* Work to be completed *
From the entries below, copy every line that contains the string "height", treating uppercase and lowercase as different.

* Data supplied *
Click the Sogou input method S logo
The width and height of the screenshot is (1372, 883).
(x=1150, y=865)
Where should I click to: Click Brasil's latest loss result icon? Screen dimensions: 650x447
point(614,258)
--
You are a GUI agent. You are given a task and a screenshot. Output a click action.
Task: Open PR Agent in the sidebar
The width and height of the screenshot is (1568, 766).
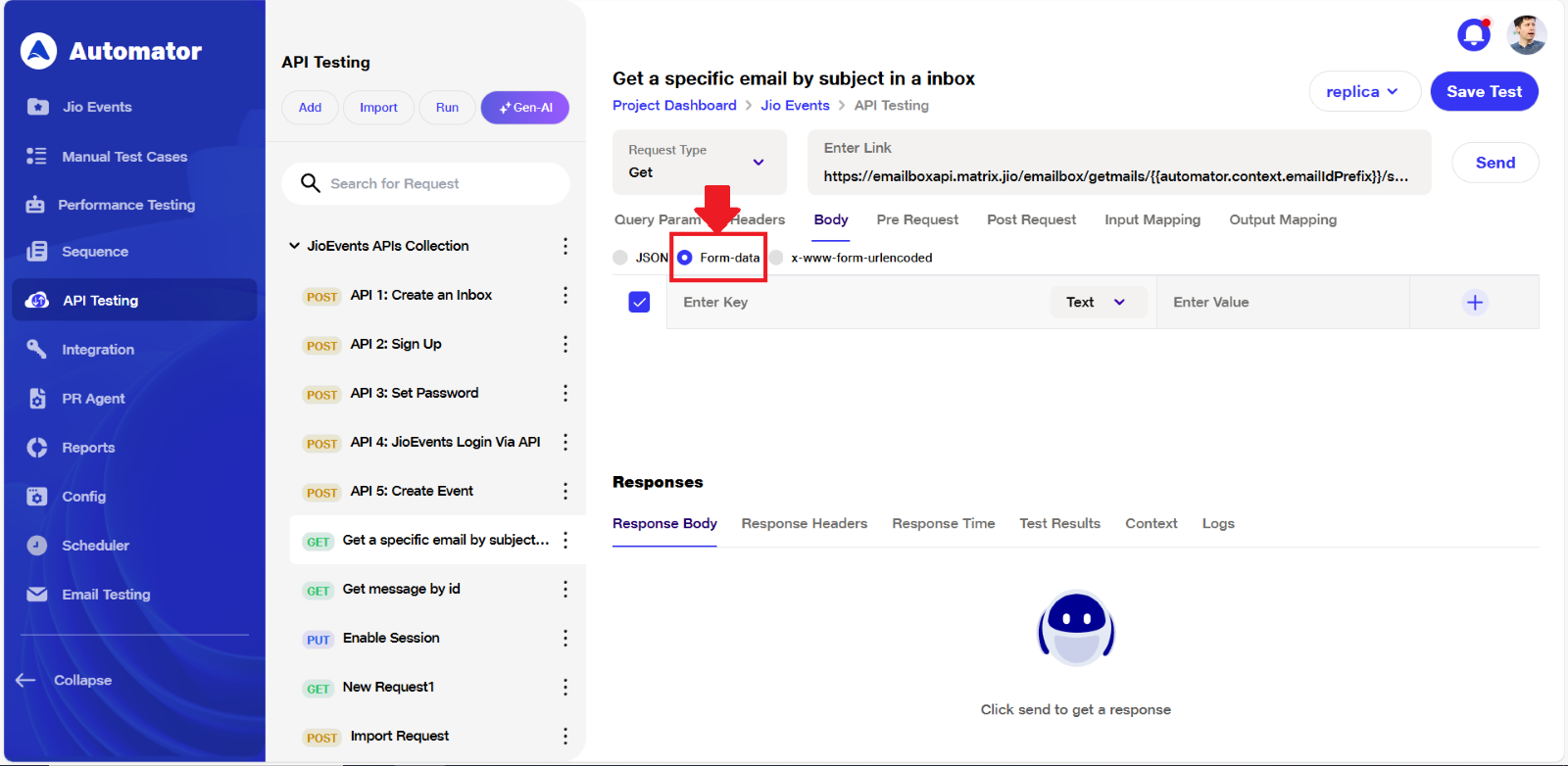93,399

* Solution to this problem *
The width and height of the screenshot is (1372, 883).
The width and height of the screenshot is (1568, 766).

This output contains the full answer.